Análise:
Ninfomaníaca – Volume 1 (Nymphomaniac: Volume
1 / 2013 / Dinamarca, Alemanha, Bélgica, Reino Unido, França) dir. Lars Von
Trier
por Lucas Wagner
Lars Von Trier é um diretor com uma notável
inteligência cinematográfica, que permite que crie estratégias visuais
fascinantes em vários de seus filmes, mostrando-se sábio em como transmitir
ideias ao espectador através de símbolos visuais no mínimo geniais. O que o
impede de ser um cineasta à altura de sua inteligência é uma visão de mundo
arrogante e parcial, demonstrada em seus filmes não através de um pessimismo
calculado e cínico como o de um Michael Haneke (diretor de Amor) ou John Houston (de Relíquia
Macabra), mas através de um pessimismo extremista que chega a ser até tolo.
Para exemplificação, basta enxergar a solução para os problemas de Nicole
Kidman em Dogville ou como a visão de
que apenas a depressão permite real acesso à Verdade, em Melancolia.
O que tinha animado minhas perspectivas frente à esse Ninfomaníaca era que o diretor focasse
suas energias em criar um estudo de personagem e não alguma reflexão que
envolvessem suas visões de mundo. Assim como grandes cineastas à exemplo de
Park Chan-Wook em Segredos de Sangue,
Darren Aronofsky em Cisne Negro e
David Lynch em Twin Peaks: Fire Walk With
Me e Estrada Perdida, Von Trier
volta seu olhar para um tema poderoso, complexo e irresistível: a sexualidade
feminina. Conhecendo a habilidade do diretor em criar símbolos e desenvolver
personagens ambíguos, era normal esperar desse seu novo filme uma obra repleta
de nuances e observações sutis e complexas em torno do desenvolvimento da
sexualidade, do vício em sexo e da perversão. Infelizmente, onde geralmente
mais acerta, aqui é onde Von Trier tropeça, enchendo a primeira metade desse
seu épico de cerca de cinco horas de duração com uma obviedade absurda e
completa falta de sutileza/elegância na construção de seus símbolos.
Pois ao estruturar seu longa a partir de flashbacks da tal ninfomaníaca, Joe
(Charlotte Gainsbourg – dona de um dos sotaques mais lindos que conheço)
contando sua história para o desconhecido Seligman (Stelan Skarsgard), Von
Trier cria entre os dois diálogos cultos e por vezes interessantes que, se por um lado
acabam por conter algumas boas observações da projeção, por outro servem
como via de escape para que o diretor despeje todos os simbolismos e os
mastigue para o espectador, tirando toda a beleza que poderia existir.

* [Problema proposto 1]: Duplique o trecho da crítica de Ninfomaníaca que vai de "Para exemplificação, basta" até "Verdade, em Melancolia.".
* [Problema proposto 2]:
Responda às perguntas abaixo com base na crítica de Ninfomaníaca.
(a) Qual atriz interpreta Joe?
(b) Qual é a duração aproximada do épico?
(c) Para quem Joe conta sua história?
* [Problema proposto 3]: Traduza para o inglês esta frase da crítica de Ninfomaníaca: "Lars Von Trier é um diretor com uma notável inteligência cinematográfica, que permite que crie estratégias visuais fascinantes em vários de seus filmes, mostrando-se sábio em como transmitir ideias ao espectador através de símbolos visuais no mínimo geniais."

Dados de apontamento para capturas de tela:
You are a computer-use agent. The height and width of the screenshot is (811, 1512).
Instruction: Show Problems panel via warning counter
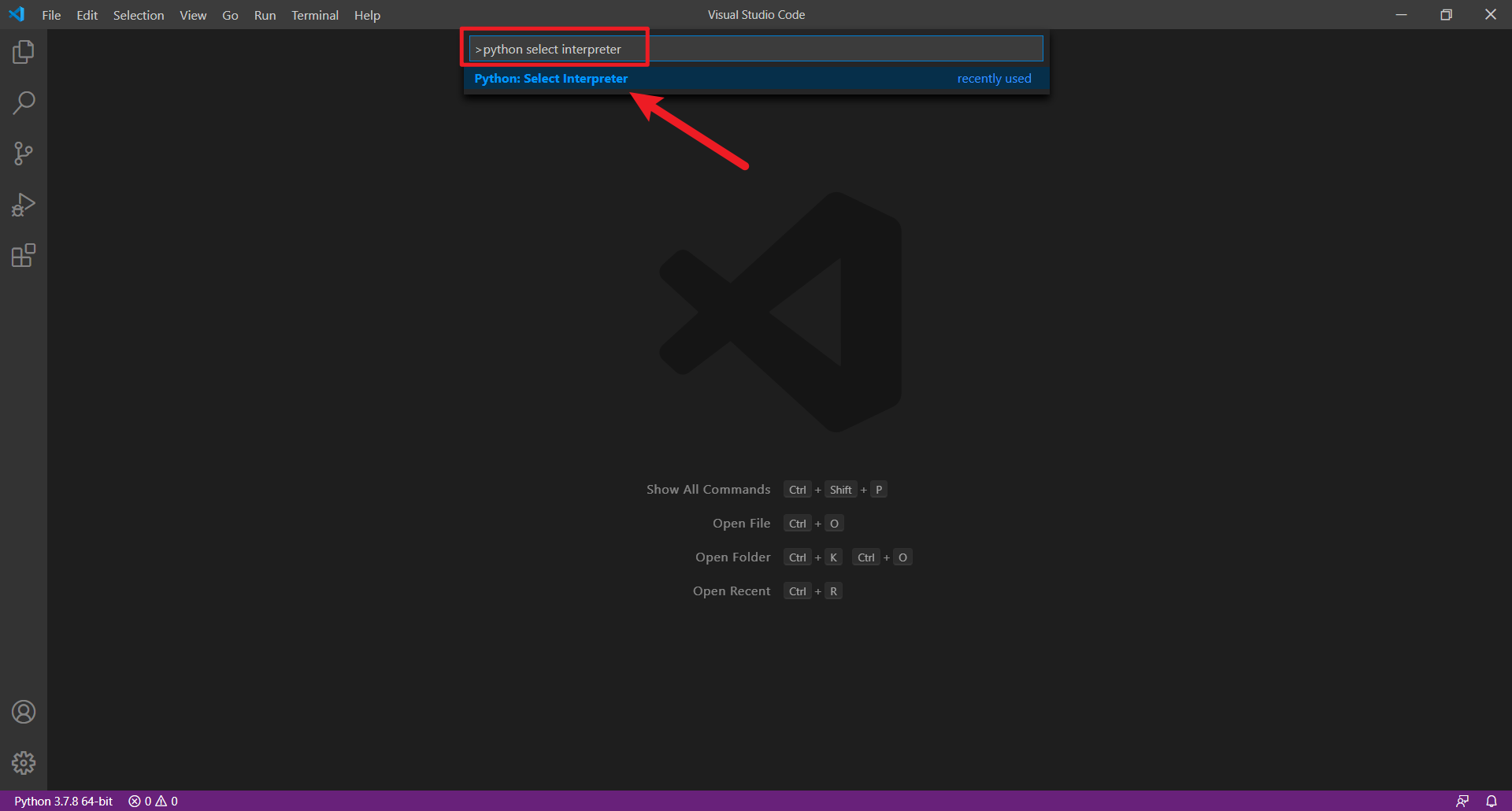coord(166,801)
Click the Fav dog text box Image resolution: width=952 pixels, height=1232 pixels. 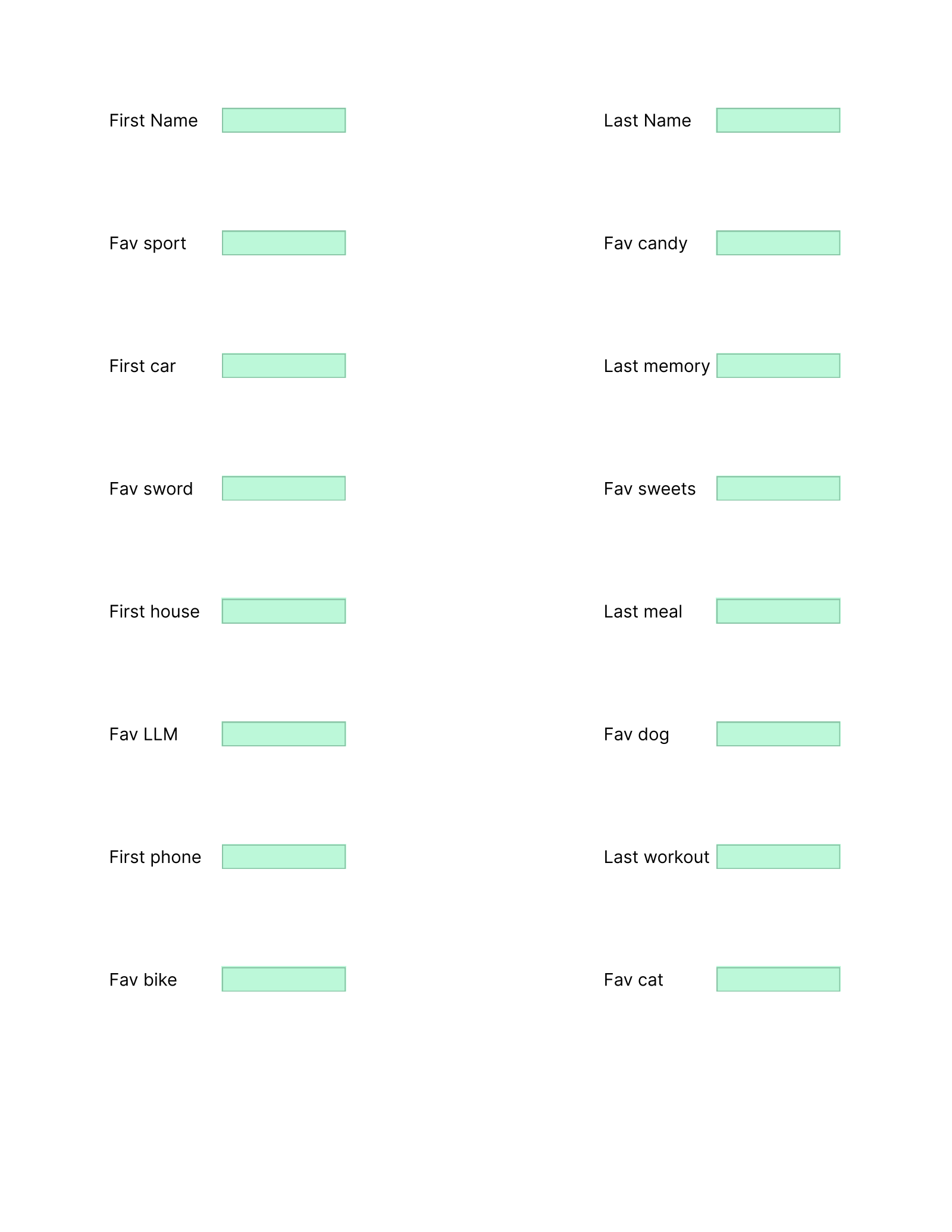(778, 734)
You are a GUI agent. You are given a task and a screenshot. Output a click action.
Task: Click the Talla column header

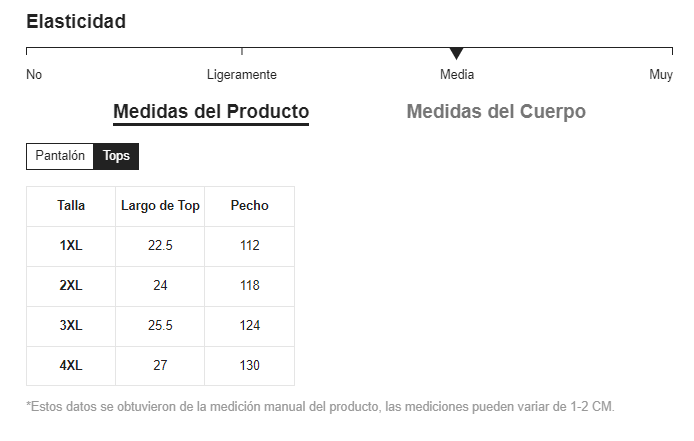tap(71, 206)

* [Resposta completa 1]:
Para exemplificação, basta enxergar a solução para os problemas de Nicole
Kidman em Dogville ou como a visão de
que apenas a depressão permite real acesso à Verdade, em Melancolia.

* [Resposta completa 2]:
(a) Charlotte Gainsbourg.
(b) Cerca de cinco horas.
(c) Para o desconhecido Seligman, interpretado por Stelan Skarsgard.

* [Resposta completa 3]: Lars Von Trier is a director with remarkable cinematic intelligence, which allows him to create fascinating visual strategies in several of his films, showing himself wise in how to convey ideas to the viewer through visual symbols that are ingenious, to say the least.